** PROBLEM STATEMENT **
Print the lines of the data, starting with the first, up to and including the line where "Task: Open the Students sidebar menu item" appears.

(Saved data entries)
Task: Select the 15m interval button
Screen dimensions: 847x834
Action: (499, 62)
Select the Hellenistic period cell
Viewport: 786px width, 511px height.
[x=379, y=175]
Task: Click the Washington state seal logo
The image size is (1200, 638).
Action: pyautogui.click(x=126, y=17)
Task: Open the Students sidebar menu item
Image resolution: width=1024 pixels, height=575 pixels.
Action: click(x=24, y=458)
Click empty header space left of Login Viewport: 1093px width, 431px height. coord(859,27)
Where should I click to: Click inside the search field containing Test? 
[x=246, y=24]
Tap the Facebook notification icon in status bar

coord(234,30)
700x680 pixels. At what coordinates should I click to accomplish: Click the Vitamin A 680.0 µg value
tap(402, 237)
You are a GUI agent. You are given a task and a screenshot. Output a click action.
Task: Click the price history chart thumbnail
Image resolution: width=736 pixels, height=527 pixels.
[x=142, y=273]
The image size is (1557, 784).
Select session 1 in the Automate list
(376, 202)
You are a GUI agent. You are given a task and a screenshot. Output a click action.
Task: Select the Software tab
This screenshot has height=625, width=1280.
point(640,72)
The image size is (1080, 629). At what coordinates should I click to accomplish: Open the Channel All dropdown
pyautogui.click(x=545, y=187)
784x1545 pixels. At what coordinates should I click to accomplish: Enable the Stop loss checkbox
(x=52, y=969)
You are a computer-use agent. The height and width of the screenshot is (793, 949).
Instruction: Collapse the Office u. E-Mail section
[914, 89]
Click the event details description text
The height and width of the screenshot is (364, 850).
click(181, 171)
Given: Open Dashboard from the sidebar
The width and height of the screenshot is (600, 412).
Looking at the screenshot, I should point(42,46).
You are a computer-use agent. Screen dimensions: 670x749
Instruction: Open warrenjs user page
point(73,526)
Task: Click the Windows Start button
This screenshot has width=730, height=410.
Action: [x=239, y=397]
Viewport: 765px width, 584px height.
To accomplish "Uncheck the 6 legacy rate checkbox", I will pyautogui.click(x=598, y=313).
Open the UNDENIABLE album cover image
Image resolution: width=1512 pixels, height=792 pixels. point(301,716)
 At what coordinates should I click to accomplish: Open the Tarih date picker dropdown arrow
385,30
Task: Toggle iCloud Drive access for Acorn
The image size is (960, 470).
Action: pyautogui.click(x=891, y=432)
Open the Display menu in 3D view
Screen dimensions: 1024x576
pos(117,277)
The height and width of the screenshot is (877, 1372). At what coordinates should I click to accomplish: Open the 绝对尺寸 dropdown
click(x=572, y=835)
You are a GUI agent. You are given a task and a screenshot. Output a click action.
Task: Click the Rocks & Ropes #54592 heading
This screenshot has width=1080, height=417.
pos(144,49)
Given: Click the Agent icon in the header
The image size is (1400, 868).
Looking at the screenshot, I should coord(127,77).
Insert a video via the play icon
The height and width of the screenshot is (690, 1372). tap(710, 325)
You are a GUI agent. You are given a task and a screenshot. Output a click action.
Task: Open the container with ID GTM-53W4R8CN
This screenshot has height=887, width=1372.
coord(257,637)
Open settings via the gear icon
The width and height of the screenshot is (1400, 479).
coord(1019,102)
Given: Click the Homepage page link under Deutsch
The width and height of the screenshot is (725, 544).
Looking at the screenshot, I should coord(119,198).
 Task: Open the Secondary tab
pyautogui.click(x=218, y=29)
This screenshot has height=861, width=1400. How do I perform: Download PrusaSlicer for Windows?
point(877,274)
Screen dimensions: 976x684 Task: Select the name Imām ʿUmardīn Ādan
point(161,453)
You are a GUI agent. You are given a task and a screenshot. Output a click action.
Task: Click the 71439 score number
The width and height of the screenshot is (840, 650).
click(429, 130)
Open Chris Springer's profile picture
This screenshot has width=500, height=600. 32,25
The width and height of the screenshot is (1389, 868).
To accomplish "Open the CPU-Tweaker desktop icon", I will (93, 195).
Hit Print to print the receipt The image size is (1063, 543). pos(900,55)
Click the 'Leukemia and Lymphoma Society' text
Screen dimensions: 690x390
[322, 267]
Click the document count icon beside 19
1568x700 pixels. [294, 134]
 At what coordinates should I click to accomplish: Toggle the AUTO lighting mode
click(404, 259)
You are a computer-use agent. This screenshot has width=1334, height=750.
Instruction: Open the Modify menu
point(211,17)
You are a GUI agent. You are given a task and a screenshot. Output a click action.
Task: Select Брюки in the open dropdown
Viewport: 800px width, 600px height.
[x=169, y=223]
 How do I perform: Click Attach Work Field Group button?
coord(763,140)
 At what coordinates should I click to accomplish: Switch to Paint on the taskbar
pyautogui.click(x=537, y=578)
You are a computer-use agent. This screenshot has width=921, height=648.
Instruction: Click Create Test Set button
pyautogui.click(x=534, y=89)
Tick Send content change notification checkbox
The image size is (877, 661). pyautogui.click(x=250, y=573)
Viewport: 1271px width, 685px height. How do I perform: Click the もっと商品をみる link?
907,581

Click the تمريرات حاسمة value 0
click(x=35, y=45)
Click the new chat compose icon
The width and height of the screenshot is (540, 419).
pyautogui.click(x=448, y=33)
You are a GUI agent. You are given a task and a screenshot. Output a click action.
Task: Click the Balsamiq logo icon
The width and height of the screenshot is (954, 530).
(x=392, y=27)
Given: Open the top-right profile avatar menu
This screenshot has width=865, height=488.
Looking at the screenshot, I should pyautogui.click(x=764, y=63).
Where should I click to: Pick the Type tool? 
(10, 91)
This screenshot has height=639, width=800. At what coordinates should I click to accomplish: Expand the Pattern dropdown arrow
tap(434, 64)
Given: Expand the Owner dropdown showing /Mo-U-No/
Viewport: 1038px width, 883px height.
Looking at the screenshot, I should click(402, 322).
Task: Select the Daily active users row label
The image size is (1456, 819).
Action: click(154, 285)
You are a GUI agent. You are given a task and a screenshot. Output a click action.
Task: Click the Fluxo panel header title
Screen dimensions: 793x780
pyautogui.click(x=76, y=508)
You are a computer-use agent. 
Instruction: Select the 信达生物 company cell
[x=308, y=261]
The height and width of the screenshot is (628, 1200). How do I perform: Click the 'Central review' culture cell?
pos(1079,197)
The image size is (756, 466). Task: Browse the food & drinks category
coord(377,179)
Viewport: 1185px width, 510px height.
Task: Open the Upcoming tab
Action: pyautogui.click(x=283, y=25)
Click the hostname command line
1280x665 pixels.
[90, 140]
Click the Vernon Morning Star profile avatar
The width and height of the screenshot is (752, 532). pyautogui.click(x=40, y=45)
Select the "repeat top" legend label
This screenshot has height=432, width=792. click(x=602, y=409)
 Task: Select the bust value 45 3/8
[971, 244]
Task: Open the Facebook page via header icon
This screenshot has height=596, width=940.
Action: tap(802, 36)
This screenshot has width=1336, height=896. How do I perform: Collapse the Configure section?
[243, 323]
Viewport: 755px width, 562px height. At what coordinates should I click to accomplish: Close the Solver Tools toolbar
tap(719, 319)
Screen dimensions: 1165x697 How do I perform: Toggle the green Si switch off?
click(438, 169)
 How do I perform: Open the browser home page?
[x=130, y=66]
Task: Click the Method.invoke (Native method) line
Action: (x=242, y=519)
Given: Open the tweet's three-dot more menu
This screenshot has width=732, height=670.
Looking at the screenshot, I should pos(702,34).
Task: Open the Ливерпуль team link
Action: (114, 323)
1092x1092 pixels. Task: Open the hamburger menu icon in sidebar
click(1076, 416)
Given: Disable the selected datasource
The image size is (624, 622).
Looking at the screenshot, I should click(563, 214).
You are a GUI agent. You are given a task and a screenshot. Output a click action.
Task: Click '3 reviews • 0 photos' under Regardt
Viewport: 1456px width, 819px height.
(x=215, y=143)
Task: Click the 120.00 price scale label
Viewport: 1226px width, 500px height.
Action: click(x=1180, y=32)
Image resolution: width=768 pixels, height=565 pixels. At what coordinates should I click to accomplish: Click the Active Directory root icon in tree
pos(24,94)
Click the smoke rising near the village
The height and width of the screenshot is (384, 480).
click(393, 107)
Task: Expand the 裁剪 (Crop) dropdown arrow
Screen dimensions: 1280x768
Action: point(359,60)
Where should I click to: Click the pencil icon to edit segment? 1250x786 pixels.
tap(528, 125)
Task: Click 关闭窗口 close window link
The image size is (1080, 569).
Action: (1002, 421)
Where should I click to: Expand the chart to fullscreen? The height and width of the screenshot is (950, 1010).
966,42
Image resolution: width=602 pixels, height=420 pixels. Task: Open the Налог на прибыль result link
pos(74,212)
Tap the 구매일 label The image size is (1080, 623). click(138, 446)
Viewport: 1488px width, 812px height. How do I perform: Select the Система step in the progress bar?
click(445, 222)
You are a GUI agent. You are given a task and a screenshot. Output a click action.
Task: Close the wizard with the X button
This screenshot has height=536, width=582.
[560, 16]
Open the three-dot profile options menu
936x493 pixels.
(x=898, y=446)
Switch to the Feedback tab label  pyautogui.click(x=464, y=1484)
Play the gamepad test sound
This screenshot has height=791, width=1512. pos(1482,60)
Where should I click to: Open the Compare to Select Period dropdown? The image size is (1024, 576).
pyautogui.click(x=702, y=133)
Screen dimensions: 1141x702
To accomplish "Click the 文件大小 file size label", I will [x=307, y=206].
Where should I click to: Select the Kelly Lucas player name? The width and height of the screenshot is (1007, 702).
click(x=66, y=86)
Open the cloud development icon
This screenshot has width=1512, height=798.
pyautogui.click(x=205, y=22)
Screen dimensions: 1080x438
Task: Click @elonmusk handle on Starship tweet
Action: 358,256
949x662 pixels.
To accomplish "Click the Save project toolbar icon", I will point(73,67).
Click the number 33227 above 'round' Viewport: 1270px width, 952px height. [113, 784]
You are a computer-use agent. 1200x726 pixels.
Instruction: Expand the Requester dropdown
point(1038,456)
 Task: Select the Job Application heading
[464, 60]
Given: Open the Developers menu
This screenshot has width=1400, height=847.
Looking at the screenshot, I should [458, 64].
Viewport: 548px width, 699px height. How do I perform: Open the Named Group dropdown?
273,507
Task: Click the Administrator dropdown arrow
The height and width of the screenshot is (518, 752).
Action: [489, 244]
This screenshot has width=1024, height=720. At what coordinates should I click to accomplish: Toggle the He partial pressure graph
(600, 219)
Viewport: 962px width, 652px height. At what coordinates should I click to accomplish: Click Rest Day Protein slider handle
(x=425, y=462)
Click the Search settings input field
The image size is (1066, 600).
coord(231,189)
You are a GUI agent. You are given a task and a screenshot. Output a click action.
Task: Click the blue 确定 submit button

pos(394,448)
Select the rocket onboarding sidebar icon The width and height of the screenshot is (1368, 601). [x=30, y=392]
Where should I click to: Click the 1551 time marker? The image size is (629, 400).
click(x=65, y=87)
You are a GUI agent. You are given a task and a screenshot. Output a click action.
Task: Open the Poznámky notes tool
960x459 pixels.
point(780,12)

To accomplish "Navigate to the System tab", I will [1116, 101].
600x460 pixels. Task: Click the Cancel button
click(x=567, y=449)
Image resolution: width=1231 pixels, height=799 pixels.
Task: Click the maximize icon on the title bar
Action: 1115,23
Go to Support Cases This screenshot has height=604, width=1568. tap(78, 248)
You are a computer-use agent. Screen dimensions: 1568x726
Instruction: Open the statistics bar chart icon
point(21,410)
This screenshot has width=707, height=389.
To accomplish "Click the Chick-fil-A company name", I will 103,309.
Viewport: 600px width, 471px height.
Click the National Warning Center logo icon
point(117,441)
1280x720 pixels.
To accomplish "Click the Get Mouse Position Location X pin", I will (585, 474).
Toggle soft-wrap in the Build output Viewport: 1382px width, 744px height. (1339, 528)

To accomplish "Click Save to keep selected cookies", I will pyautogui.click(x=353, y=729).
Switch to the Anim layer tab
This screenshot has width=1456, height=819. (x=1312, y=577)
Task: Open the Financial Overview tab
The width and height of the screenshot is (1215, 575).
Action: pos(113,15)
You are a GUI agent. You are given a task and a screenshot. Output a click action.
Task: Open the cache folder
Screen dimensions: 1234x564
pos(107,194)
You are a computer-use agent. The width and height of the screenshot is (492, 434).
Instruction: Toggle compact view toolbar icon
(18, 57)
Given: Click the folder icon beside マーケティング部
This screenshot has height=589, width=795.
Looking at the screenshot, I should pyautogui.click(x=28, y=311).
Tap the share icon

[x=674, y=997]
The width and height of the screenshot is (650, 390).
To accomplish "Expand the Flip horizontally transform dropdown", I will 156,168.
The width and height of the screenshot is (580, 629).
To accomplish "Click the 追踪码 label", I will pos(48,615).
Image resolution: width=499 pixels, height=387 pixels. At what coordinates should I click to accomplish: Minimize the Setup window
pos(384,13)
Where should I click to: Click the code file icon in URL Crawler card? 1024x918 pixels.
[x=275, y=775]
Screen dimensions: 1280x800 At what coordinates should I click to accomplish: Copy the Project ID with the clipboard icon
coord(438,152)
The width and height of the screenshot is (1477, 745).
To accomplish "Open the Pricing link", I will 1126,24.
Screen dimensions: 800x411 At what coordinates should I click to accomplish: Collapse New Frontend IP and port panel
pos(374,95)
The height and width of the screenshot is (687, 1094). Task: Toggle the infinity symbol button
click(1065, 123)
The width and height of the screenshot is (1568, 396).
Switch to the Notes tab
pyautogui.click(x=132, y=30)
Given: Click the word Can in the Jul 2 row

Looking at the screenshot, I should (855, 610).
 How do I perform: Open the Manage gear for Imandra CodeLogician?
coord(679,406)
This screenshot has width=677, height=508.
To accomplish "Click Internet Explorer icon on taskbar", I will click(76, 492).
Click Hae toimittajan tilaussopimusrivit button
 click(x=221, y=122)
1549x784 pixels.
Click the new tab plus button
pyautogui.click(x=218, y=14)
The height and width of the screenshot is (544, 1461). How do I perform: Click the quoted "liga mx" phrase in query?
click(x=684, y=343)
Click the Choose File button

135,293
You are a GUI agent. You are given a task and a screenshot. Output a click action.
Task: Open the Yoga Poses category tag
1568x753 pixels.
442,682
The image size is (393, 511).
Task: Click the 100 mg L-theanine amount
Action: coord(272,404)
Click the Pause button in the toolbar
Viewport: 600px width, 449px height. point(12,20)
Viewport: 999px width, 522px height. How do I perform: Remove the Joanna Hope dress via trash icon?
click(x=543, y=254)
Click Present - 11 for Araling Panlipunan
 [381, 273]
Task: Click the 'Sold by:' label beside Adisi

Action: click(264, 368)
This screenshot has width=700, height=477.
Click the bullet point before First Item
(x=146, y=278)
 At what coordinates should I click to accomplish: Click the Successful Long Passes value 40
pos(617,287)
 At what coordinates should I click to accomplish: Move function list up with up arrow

** EXERCISE SOLUTION **
Task: Select the 15m interval button
Screen dimensions: 847x834
Action: (499, 62)
Select the Hellenistic period cell
Viewport: 786px width, 511px height.
[x=379, y=175]
Task: Click the Washington state seal logo
The image size is (1200, 638).
Action: pyautogui.click(x=126, y=17)
Task: Open the Students sidebar menu item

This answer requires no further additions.